PROBLEM DESCRIPTION
Copy only the lines between the one containing "Task: Click the Founded calendar icon" and the end of the records, both included, leaving out pictures.

----- AVAILABLE DATA

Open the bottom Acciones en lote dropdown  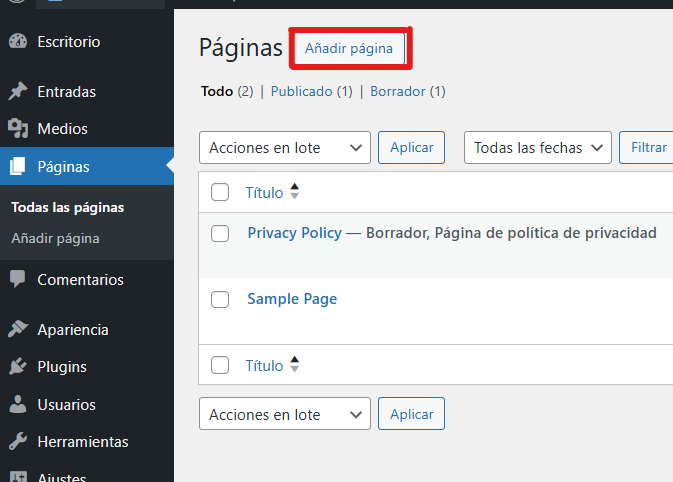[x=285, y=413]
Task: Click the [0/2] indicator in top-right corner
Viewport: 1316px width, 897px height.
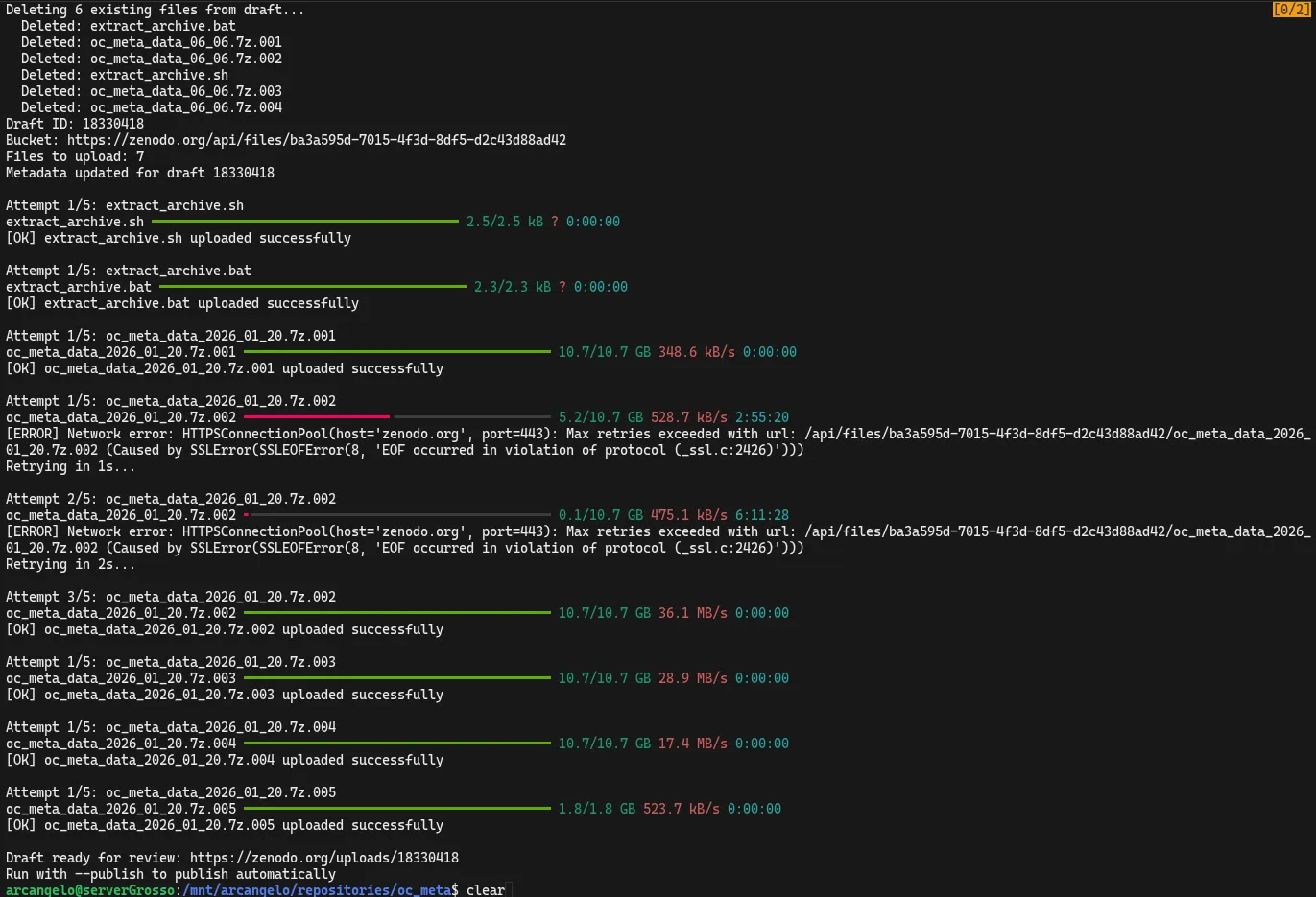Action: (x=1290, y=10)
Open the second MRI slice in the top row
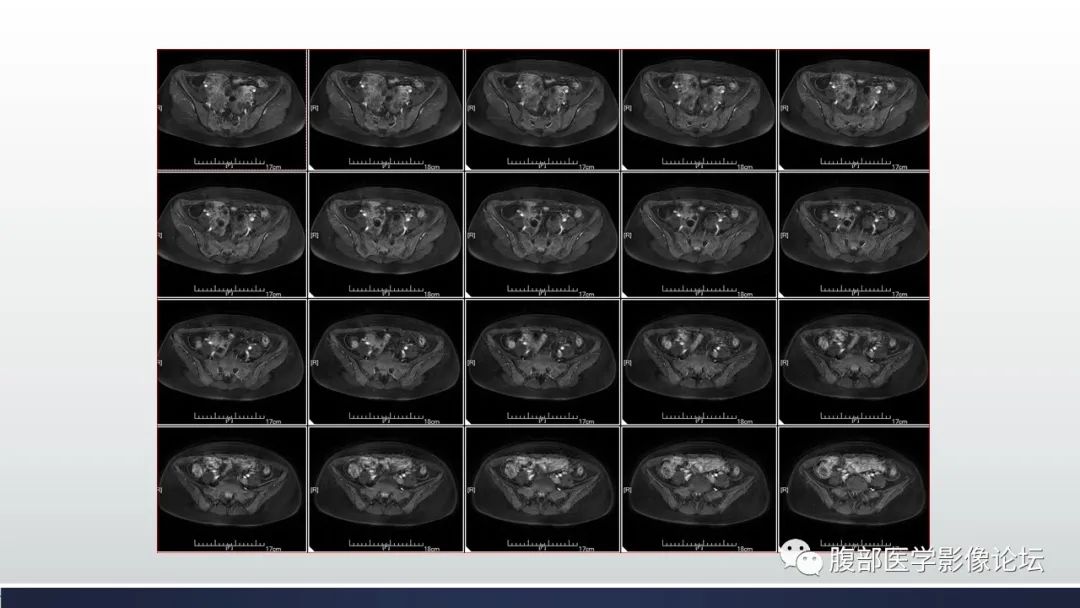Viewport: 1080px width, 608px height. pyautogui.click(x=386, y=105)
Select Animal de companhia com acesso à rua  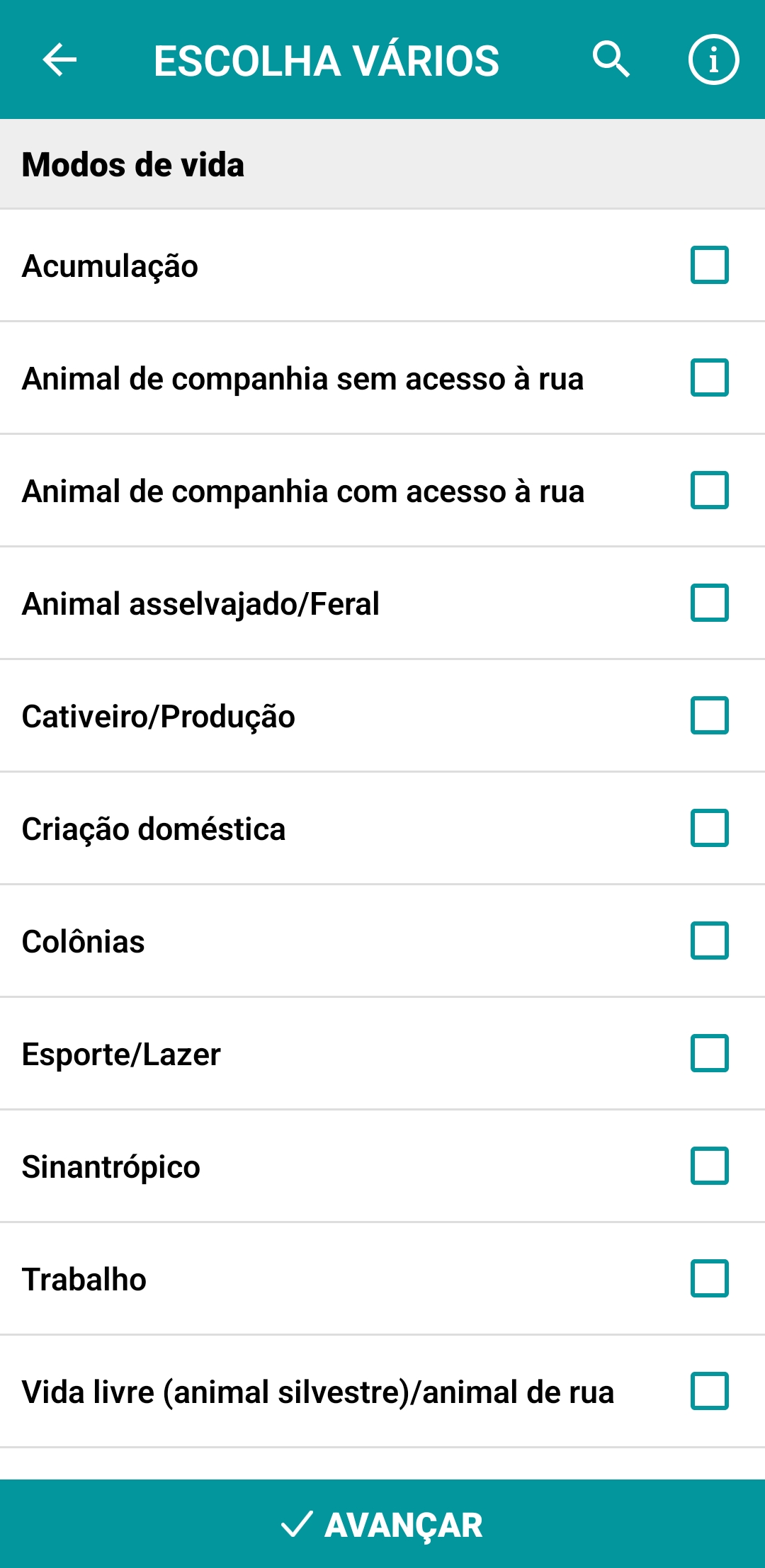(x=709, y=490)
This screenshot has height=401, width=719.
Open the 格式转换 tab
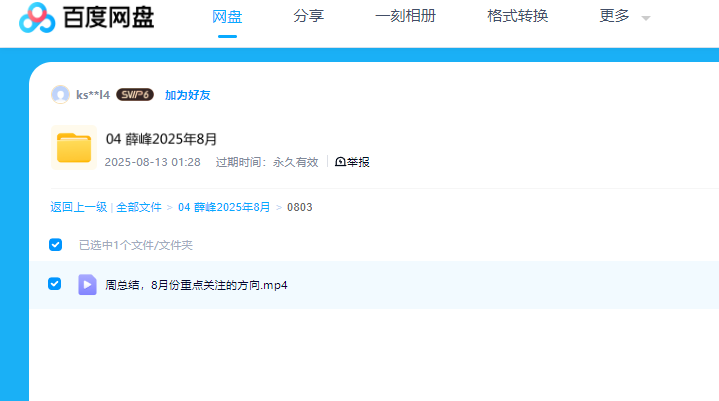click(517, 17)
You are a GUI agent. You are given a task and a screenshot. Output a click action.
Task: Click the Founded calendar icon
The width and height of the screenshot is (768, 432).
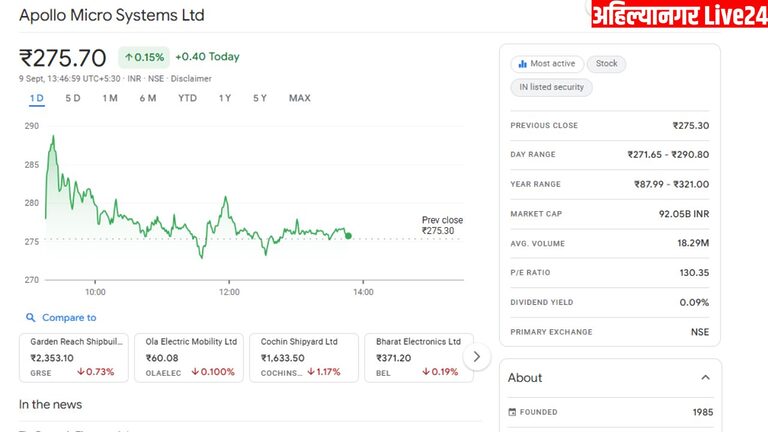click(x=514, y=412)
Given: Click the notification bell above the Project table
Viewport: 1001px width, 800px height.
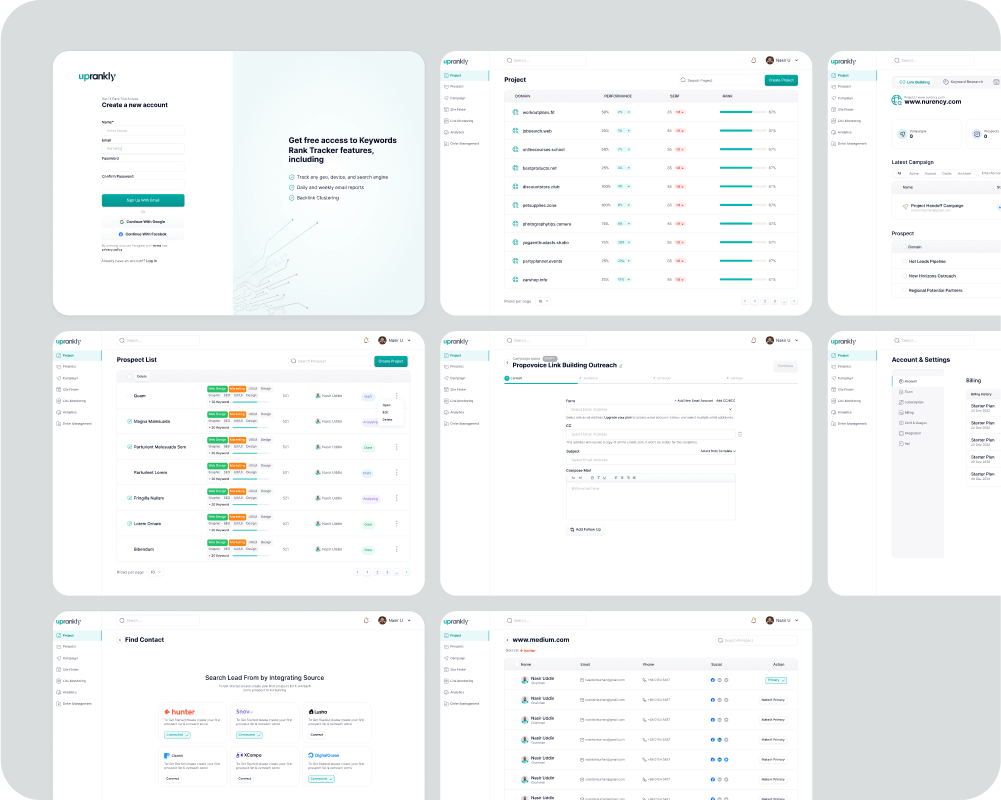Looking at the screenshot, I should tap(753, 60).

----------

RESPONSE BOX
Task: Click the Founded calendar icon
The width and height of the screenshot is (768, 432).
click(x=514, y=412)
Given: Click the notification bell above the Project table
Viewport: 1001px width, 800px height.
Looking at the screenshot, I should tap(753, 60).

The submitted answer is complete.